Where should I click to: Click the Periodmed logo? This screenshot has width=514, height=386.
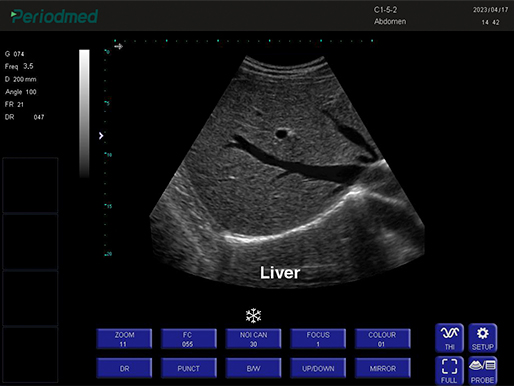(x=54, y=16)
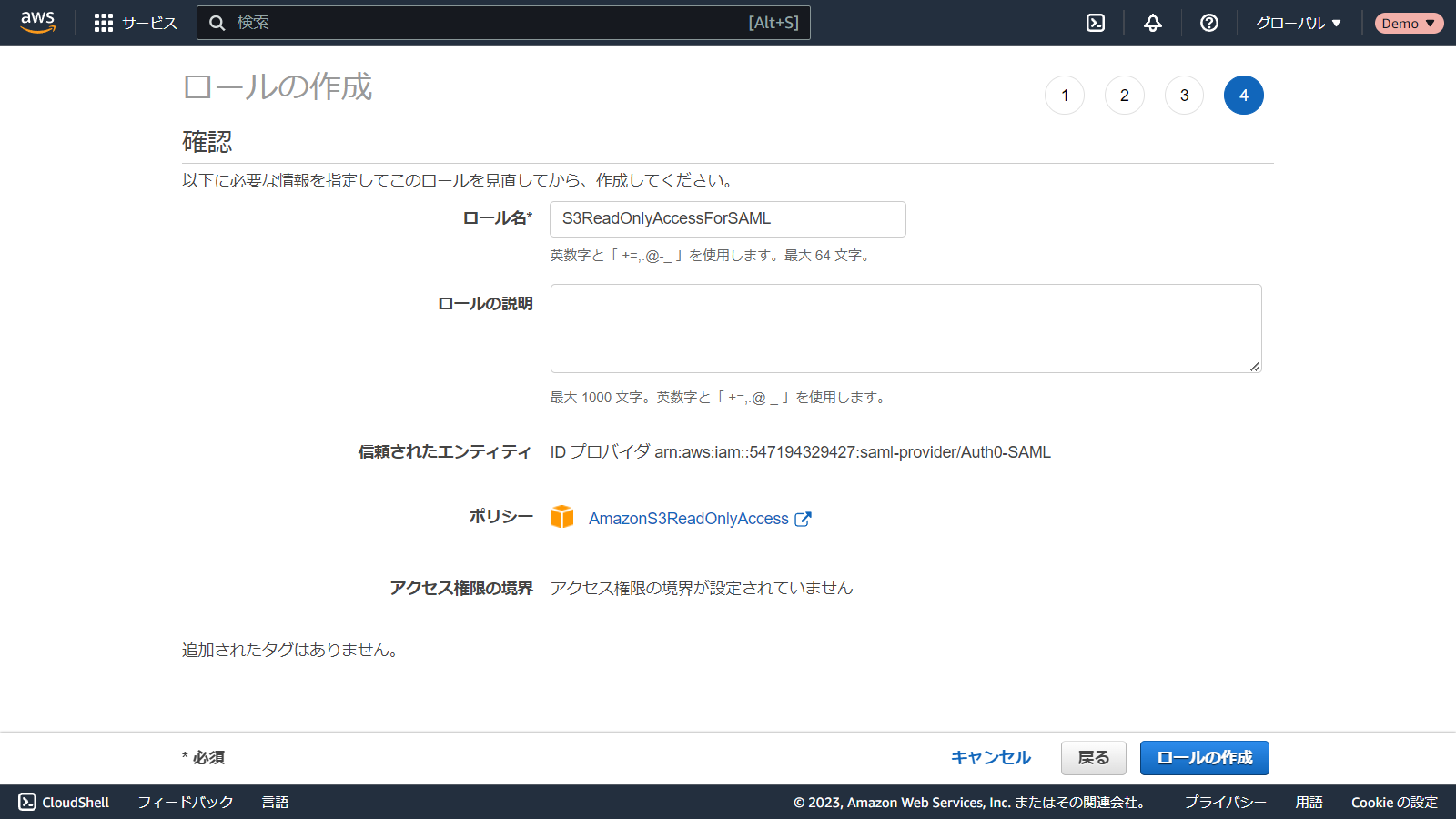Click the ロールの作成 create role button
Screen dimensions: 1456x819
[1204, 758]
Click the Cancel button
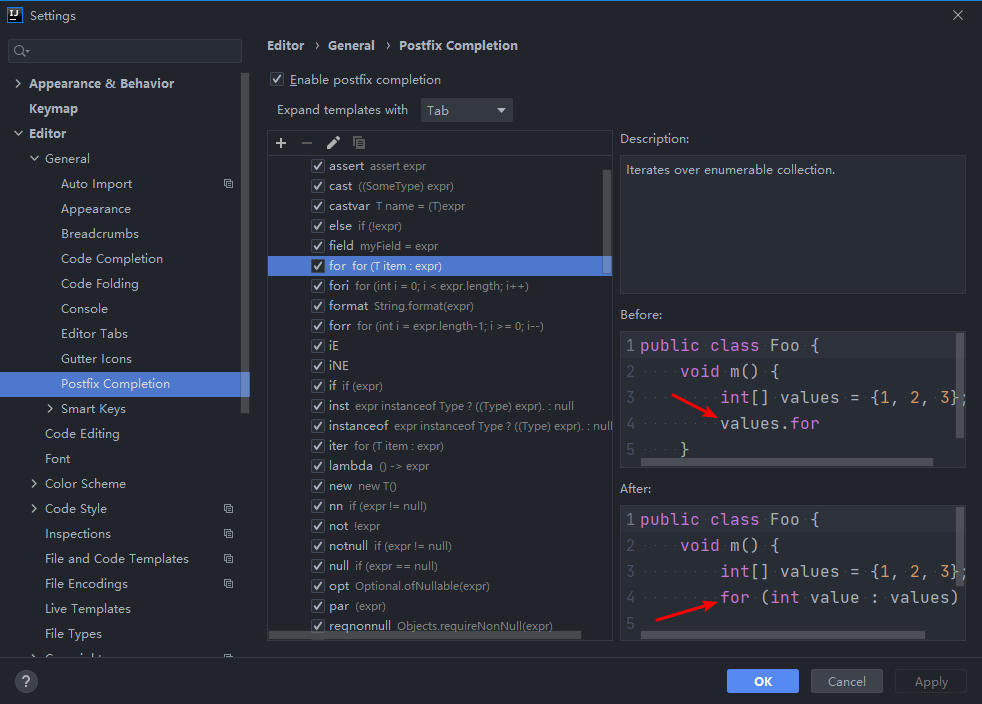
────────────────────────────────────────
** Brief **
With the pictures removed, please retype each record exactly.

** Response **
Where should I click to: Click the Periodmed logo? This screenshot has width=514, height=386.
(x=54, y=16)
Click the ロールの作成 create role button
Screen dimensions: 1456x819
[1204, 758]
Click the Cancel button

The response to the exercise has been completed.